Having reshaped our original data frame long (df_long), we make a figure just as we’ve done in the past. While it’s not strictly necessary to store the figure in an object (p) that we then call, it works just fine.

Notice that again added include = T to the chunk brace. Because we added figure options to opt_chunks$set() in the setup code chunk, this figure (as well as the next one) is sized so that it fills up the page width (with height determined as a ratio of that width) and printed at 300 dpi quality. If you look in the figures folder, you’ll see the figure named repo-fig_unadjusted, which is the prefix we set above with the name of the code chunk.

Text

Throughout our RMD file, we’ve include Markdown text. This text lives outside of the code chunks and is always printed in the final document. It follows normal Markdown text rules, but can have r code placed inline, as seen before.

Writing an RMD document

Just as when you write a plain R script, your progress from initial RMD draft to final product will be iterative. While you can run R code from inside code chunks just as you’ve been all semester, you may find it useful to start your analyses in plain R files first and only add them to an RMD document later.

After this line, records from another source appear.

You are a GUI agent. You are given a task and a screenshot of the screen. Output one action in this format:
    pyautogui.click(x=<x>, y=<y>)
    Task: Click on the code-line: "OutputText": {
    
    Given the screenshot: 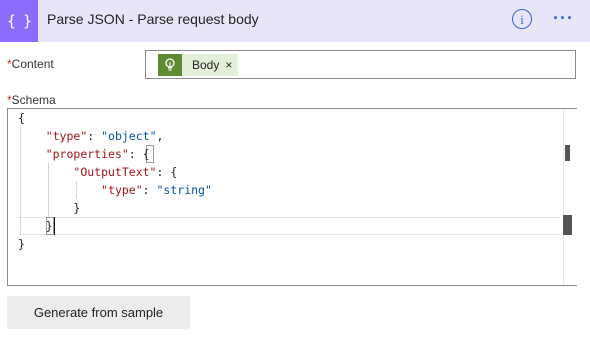 What is the action you would take?
    pyautogui.click(x=126, y=172)
    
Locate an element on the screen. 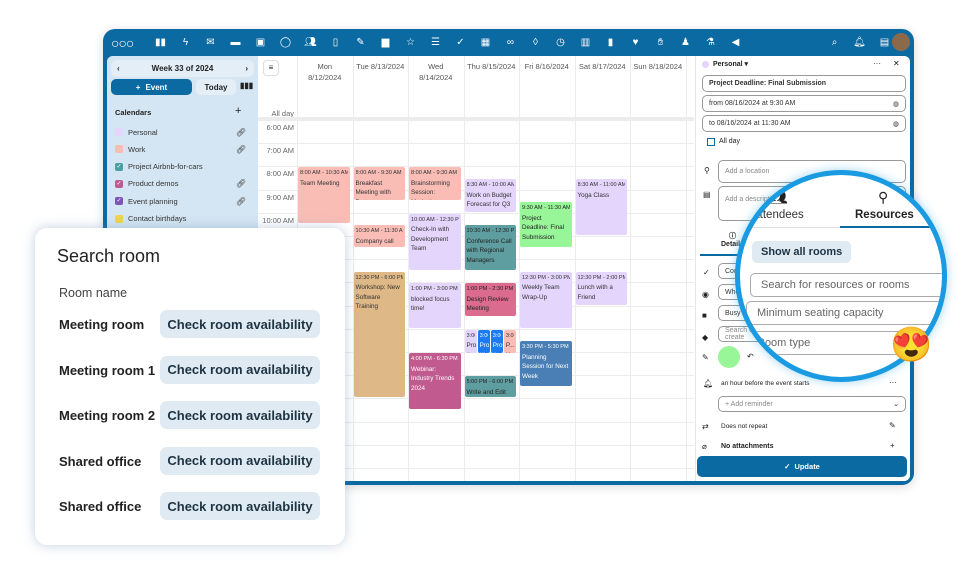 Image resolution: width=968 pixels, height=576 pixels. avatar is located at coordinates (901, 42).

For big projects, such as dissertation, it also doesn’t make much sense to put everything — data reading, cleaning, analysis, table/figure making — inside a single RMD document. You have to redo your entire workflow each time you compile! For large projects, it might make sense to do all the heavy lifting in separate R scripts — saving cleaned up data sets, tables, and figures along the way — and putting all the pre-establish pieces together at the end.

But for small projects, such a descriptive policy report, a single RMD document might suffice. In the next lesson, we’ll work on cleaning up this document to make it even more professional looking.